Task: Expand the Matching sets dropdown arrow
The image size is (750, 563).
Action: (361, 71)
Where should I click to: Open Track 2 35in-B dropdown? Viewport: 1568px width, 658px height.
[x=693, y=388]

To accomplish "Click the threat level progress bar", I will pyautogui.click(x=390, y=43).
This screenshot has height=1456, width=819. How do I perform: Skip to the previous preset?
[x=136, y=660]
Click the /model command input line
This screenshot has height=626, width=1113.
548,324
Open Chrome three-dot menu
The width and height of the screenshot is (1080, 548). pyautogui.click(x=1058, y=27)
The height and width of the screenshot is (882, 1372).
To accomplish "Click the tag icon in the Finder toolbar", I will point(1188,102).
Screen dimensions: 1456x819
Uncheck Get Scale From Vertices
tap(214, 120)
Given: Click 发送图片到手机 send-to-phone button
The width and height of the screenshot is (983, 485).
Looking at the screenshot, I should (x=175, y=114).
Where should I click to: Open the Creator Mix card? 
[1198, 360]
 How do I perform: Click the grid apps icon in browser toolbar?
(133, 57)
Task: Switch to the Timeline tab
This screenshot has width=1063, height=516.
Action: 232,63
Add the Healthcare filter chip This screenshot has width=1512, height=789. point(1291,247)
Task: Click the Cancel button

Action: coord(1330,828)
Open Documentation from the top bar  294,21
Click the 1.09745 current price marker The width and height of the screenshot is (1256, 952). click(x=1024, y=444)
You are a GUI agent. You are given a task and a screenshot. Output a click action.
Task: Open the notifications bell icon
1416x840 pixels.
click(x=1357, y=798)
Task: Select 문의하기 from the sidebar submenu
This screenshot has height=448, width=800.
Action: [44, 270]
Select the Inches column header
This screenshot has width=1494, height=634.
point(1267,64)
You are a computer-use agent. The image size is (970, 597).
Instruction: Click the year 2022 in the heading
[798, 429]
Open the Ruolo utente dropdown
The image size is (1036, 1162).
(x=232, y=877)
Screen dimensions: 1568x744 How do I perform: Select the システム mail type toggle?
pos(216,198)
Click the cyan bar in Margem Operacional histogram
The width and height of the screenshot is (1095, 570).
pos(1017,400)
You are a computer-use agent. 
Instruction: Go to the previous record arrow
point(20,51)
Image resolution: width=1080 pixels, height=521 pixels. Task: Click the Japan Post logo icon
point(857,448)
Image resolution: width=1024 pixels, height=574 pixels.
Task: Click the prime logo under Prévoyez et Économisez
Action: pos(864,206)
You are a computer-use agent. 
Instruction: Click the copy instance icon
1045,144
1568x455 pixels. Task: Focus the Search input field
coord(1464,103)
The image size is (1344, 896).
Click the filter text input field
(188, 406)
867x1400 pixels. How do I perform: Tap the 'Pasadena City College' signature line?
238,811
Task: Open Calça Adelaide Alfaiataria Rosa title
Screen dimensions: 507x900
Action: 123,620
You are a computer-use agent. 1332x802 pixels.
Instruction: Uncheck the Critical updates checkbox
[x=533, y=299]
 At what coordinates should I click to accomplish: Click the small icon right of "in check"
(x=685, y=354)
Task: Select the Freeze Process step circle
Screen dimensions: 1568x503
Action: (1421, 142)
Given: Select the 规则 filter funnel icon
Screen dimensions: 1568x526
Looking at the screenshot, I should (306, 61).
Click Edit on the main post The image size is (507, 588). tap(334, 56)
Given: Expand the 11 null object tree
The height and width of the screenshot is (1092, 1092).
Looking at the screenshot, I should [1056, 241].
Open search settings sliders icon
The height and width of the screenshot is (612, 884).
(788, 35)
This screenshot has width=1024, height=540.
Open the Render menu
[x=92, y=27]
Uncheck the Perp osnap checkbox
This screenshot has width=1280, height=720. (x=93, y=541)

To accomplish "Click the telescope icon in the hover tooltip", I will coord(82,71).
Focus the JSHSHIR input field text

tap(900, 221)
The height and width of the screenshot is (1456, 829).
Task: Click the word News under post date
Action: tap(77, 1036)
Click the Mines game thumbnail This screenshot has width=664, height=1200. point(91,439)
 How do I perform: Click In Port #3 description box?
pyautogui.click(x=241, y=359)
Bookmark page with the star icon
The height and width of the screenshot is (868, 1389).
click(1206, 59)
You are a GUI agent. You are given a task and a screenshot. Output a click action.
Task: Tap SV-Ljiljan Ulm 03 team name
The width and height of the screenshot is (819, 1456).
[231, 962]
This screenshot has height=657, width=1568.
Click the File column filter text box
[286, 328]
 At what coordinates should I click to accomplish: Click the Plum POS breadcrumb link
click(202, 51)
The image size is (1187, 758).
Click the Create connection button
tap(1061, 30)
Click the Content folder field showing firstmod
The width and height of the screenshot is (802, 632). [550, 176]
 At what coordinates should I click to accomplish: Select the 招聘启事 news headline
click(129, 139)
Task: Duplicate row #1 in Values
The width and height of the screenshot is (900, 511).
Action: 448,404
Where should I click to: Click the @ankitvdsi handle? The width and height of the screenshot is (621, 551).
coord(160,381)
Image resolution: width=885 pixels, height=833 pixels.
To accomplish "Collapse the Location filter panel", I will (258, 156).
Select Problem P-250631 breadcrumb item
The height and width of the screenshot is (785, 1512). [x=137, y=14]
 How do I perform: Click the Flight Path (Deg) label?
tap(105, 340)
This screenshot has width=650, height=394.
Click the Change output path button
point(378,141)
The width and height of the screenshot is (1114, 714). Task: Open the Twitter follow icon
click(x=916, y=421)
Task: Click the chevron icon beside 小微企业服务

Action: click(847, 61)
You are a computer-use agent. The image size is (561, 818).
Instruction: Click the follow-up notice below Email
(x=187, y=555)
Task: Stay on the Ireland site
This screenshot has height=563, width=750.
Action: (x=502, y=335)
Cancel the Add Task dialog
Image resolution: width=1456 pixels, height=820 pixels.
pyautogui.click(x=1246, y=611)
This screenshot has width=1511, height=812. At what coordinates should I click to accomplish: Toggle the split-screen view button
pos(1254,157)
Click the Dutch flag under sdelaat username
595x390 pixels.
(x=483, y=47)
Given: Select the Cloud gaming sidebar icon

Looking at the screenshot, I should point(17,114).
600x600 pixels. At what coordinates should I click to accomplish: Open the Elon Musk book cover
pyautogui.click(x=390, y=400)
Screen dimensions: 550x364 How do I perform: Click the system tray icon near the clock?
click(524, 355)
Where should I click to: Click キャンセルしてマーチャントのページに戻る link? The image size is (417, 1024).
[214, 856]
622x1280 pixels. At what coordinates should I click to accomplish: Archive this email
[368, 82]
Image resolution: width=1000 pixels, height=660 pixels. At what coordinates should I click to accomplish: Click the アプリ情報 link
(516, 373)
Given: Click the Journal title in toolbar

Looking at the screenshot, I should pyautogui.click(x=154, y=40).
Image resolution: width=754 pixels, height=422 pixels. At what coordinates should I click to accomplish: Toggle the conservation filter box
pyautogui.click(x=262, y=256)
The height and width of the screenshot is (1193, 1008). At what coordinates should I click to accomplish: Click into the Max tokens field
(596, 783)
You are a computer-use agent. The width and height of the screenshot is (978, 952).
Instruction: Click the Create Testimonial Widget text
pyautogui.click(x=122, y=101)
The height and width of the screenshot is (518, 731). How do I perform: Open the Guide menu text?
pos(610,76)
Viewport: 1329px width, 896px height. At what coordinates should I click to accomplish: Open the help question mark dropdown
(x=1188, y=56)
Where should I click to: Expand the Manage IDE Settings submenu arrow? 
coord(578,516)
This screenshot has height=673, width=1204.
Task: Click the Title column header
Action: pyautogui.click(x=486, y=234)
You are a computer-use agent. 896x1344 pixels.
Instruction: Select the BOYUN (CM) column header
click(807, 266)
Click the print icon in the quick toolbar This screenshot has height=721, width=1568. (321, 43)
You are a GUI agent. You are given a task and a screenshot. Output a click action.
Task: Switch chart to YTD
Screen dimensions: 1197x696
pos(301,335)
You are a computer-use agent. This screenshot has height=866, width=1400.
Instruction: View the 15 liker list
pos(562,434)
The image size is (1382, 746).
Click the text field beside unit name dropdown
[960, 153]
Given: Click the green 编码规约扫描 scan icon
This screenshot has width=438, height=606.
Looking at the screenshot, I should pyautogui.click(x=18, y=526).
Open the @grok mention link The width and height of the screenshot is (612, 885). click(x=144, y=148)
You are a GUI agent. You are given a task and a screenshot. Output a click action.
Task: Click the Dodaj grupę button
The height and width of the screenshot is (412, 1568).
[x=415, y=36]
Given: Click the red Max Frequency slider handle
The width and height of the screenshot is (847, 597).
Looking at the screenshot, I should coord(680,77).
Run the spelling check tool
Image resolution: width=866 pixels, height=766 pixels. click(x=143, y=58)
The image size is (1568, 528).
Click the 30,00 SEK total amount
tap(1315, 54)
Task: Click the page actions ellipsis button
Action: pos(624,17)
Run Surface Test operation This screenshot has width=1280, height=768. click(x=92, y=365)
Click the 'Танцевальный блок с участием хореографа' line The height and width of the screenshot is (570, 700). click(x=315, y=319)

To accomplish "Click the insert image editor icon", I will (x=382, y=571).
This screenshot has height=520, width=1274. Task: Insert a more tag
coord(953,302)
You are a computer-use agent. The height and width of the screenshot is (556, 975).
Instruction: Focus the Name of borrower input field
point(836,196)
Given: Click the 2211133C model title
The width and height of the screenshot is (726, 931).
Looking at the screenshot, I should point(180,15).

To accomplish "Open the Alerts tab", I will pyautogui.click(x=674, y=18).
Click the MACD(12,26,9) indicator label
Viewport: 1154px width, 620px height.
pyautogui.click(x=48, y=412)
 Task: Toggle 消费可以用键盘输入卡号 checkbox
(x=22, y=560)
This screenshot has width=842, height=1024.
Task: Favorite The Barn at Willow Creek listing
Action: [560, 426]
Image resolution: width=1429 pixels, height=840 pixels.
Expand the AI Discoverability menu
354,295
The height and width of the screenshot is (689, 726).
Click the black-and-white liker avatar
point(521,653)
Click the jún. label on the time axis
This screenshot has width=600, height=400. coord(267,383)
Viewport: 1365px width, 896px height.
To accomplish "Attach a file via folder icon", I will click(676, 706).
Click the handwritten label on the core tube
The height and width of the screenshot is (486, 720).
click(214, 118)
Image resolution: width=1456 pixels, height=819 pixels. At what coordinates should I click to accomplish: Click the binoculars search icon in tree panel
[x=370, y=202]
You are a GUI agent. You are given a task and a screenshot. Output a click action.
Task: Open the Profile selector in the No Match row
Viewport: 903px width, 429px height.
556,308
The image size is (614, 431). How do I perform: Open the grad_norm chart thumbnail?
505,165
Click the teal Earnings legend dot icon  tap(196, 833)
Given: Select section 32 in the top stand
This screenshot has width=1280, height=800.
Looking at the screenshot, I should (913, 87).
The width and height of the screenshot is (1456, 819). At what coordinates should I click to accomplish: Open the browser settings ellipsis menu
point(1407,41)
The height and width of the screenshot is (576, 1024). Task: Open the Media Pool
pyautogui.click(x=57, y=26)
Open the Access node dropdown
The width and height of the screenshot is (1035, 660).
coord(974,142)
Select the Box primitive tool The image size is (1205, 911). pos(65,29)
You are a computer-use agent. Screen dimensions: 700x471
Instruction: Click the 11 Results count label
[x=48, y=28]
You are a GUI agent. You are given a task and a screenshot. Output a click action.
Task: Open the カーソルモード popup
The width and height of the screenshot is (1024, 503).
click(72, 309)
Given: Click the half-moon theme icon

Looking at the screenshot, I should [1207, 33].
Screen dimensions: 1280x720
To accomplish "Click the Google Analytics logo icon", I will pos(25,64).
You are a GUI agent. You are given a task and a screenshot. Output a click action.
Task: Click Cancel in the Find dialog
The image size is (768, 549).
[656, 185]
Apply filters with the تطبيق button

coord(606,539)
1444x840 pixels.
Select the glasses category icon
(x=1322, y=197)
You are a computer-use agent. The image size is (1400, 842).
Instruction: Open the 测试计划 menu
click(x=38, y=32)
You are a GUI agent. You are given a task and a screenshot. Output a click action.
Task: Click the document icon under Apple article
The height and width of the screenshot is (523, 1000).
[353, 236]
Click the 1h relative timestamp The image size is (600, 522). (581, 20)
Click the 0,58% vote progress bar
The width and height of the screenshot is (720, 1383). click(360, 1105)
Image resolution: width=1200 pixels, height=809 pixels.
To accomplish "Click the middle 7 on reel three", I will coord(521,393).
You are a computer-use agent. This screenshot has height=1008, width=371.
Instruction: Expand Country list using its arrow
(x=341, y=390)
####
EXERCISE >>
Copy the records word for word, starting with the line that contains "Run the spelling check tool" and going on through the line that contains "pyautogui.click(x=48, y=412)".

SOLUTION >>
Run the spelling check tool
Image resolution: width=866 pixels, height=766 pixels. click(x=143, y=58)
The image size is (1568, 528).
Click the 30,00 SEK total amount
tap(1315, 54)
Task: Click the page actions ellipsis button
Action: pos(624,17)
Run Surface Test operation This screenshot has width=1280, height=768. click(x=92, y=365)
Click the 'Танцевальный блок с участием хореографа' line The height and width of the screenshot is (570, 700). click(x=315, y=319)

To accomplish "Click the insert image editor icon", I will (x=382, y=571).
This screenshot has height=520, width=1274. Task: Insert a more tag
coord(953,302)
You are a computer-use agent. The height and width of the screenshot is (556, 975).
Instruction: Focus the Name of borrower input field
point(836,196)
Given: Click the 2211133C model title
The width and height of the screenshot is (726, 931).
Looking at the screenshot, I should point(180,15).

To accomplish "Open the Alerts tab", I will pyautogui.click(x=674, y=18).
Click the MACD(12,26,9) indicator label
Viewport: 1154px width, 620px height.
pyautogui.click(x=48, y=412)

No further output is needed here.